[Saved data entries]
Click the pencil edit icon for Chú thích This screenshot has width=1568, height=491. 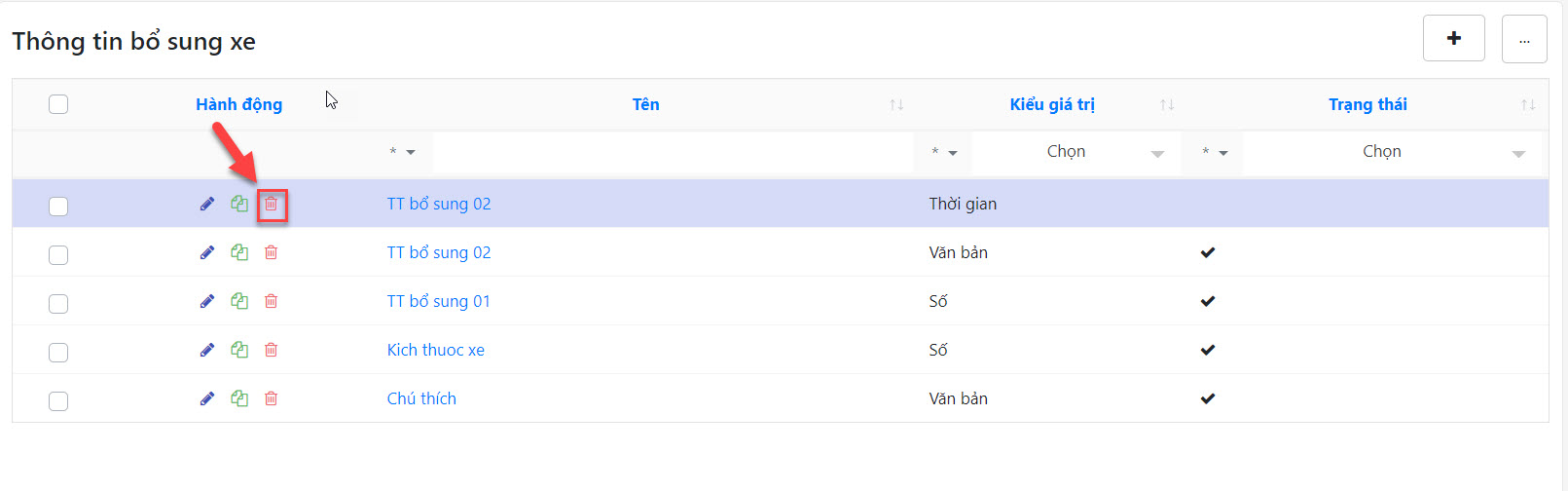[207, 398]
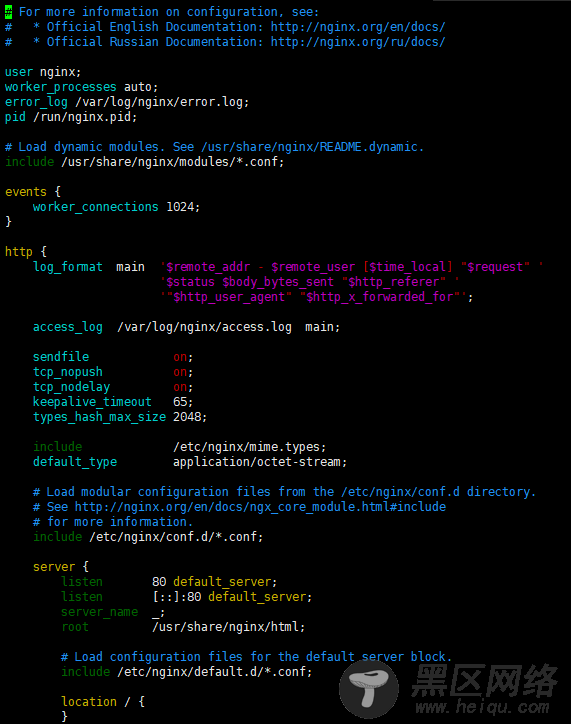571x724 pixels.
Task: Click the server block opening brace
Action: (x=85, y=567)
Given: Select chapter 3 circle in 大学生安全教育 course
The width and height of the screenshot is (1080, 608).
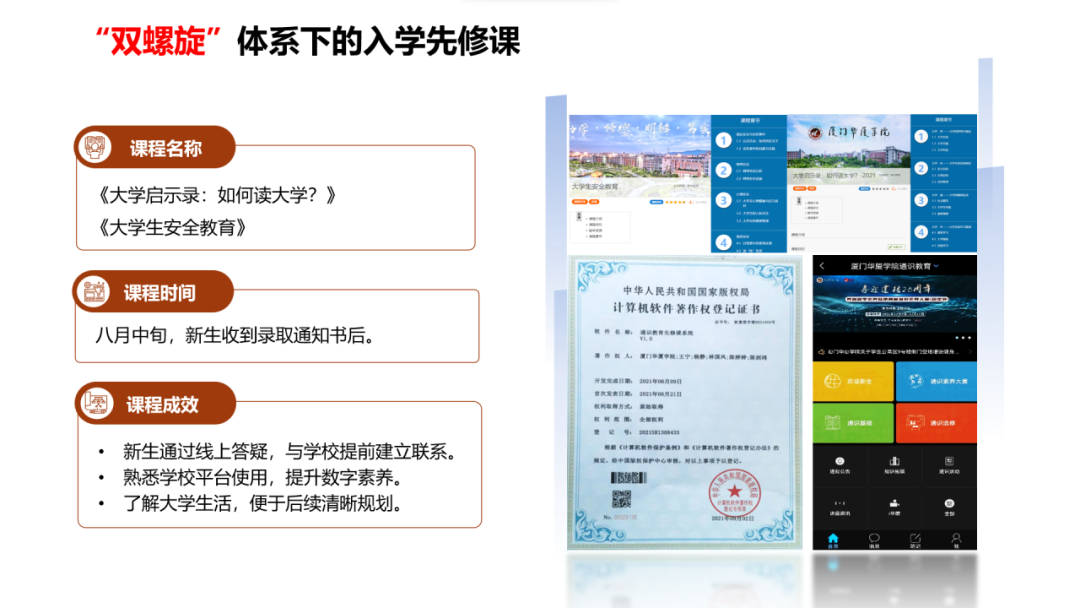Looking at the screenshot, I should click(723, 200).
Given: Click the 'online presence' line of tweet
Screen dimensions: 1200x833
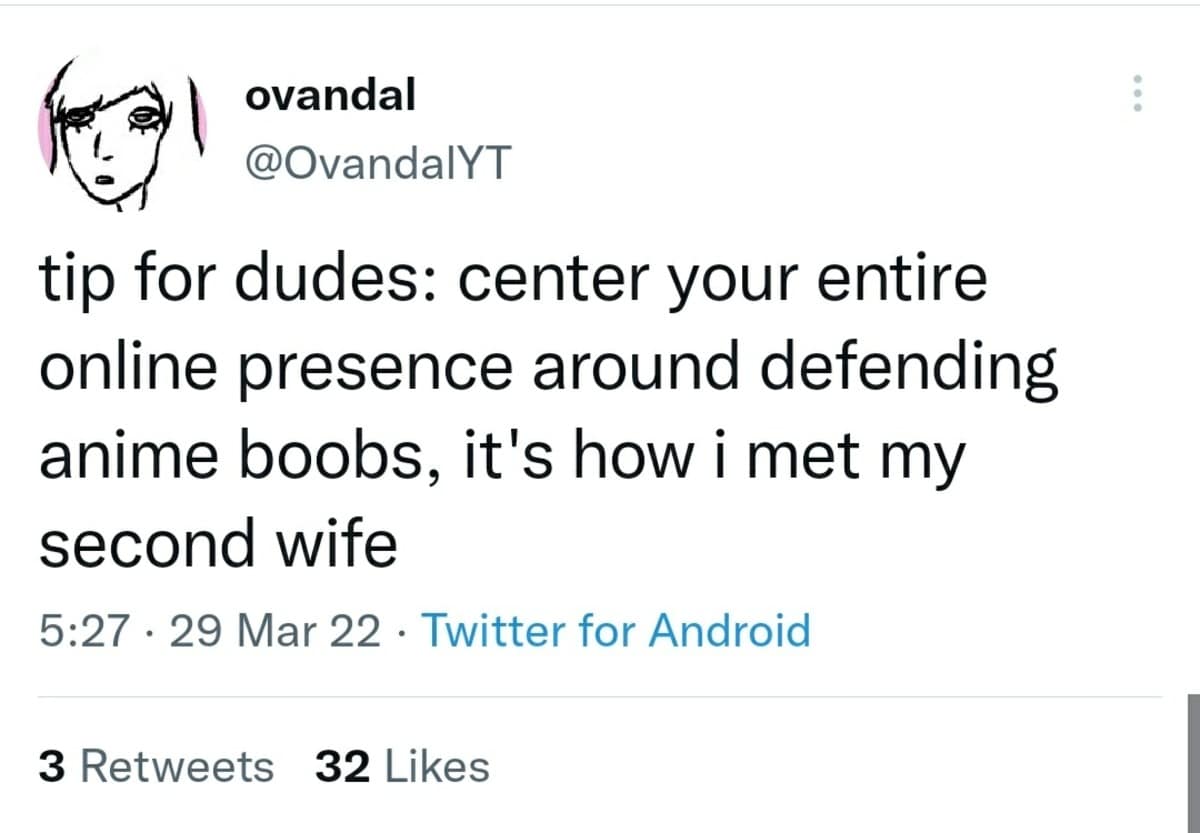Looking at the screenshot, I should point(280,371).
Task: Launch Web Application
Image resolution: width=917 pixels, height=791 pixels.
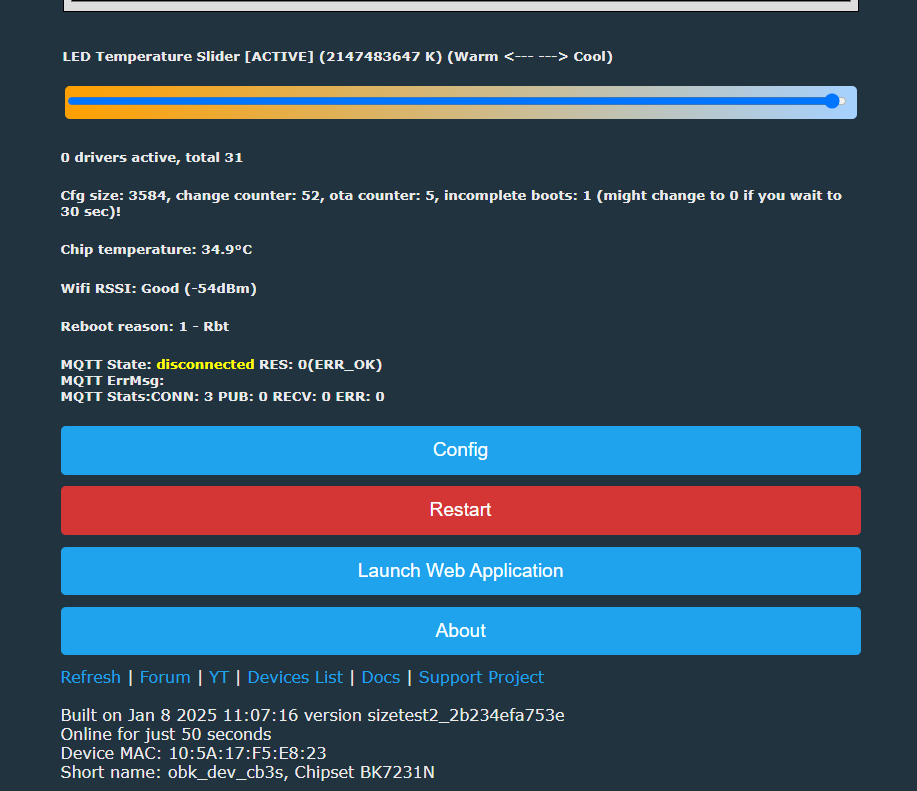Action: (460, 571)
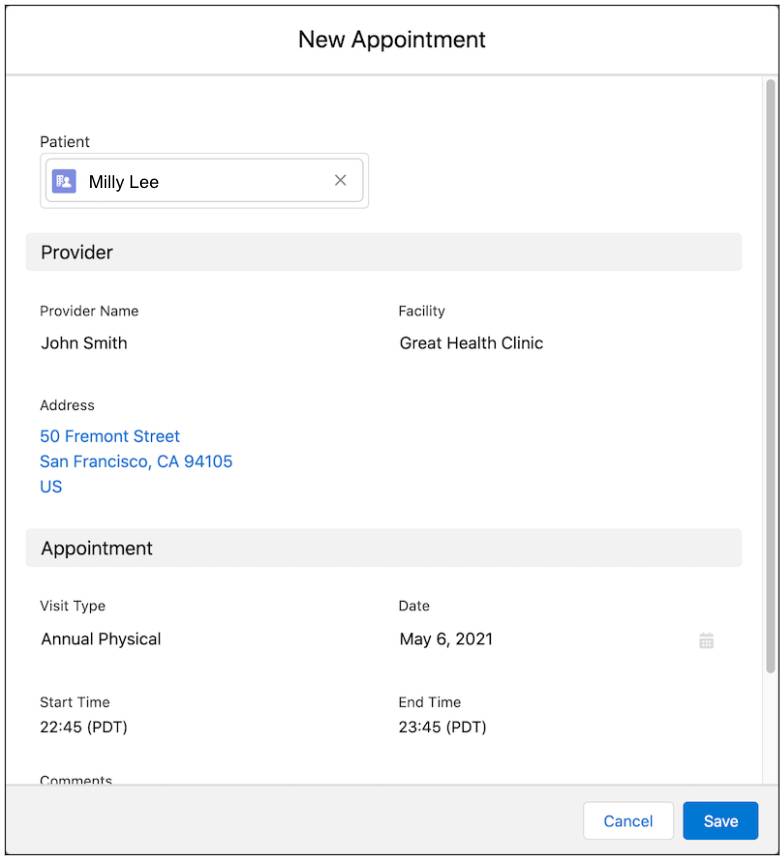Select the Date field showing May 6, 2021
Image resolution: width=784 pixels, height=860 pixels.
pos(447,640)
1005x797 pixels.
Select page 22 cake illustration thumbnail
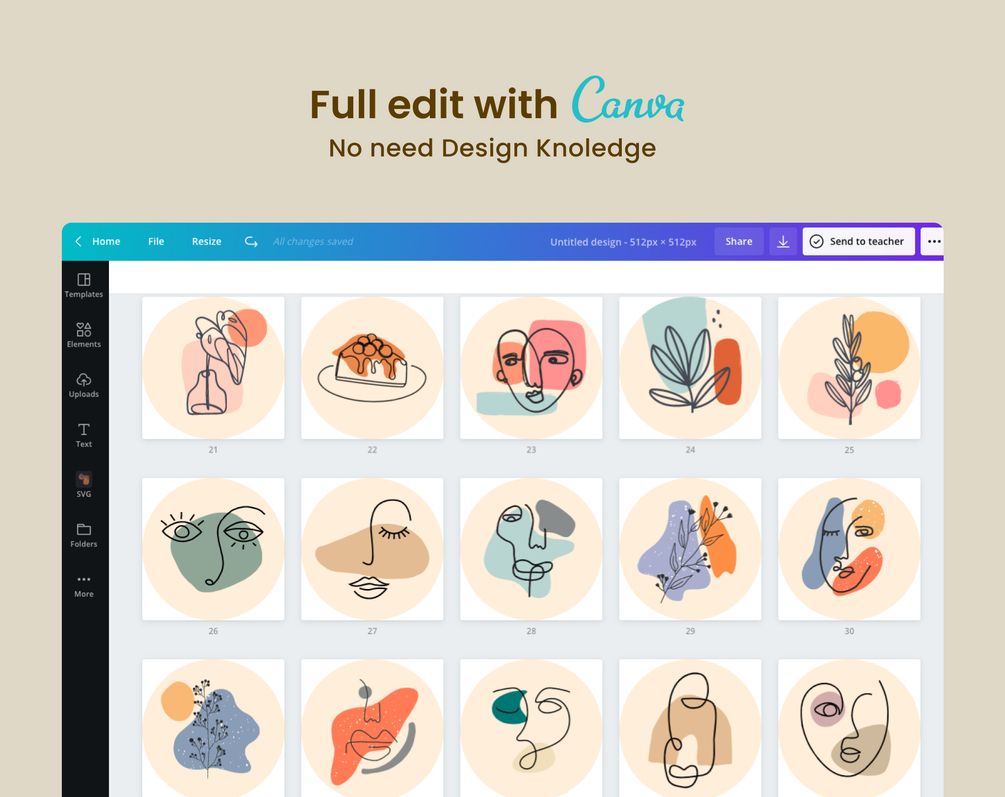click(x=372, y=368)
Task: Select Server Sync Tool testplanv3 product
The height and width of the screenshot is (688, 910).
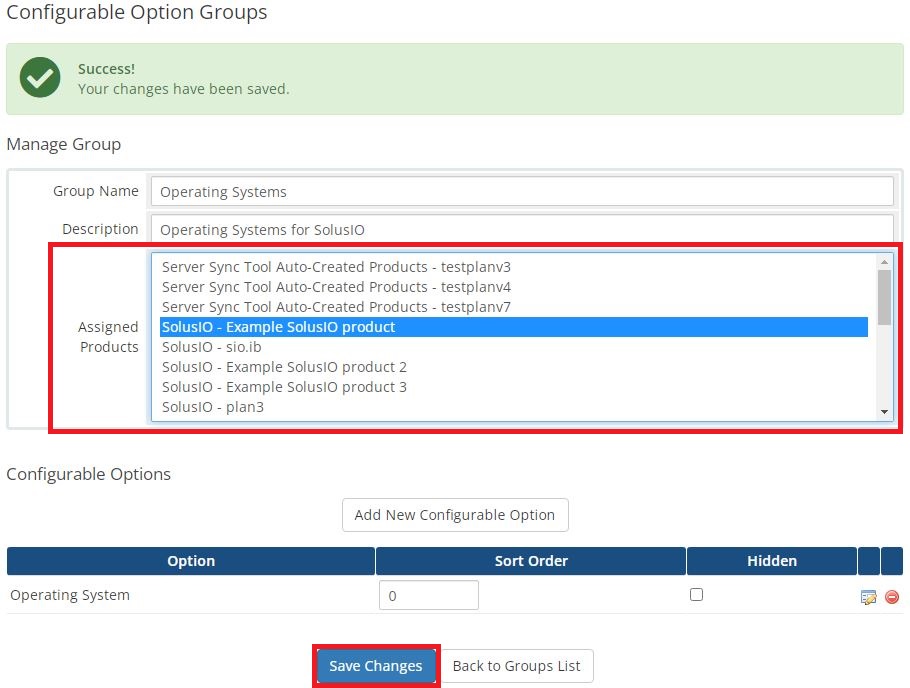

### [TASK ITEM]
Exact copy, no pictures. Write out the lines in the entries above, starting with the line with "The width and" and going on through the line with "Task: Launch Web Application", keeping both.

### [RESULT OF THE EXERCISE]
The width and height of the screenshot is (1080, 608).
Looking at the screenshot, I should click(723, 200).
Given: Click the 'online presence' line of tweet
Screen dimensions: 1200x833
Looking at the screenshot, I should point(280,371).
Task: Launch Web Application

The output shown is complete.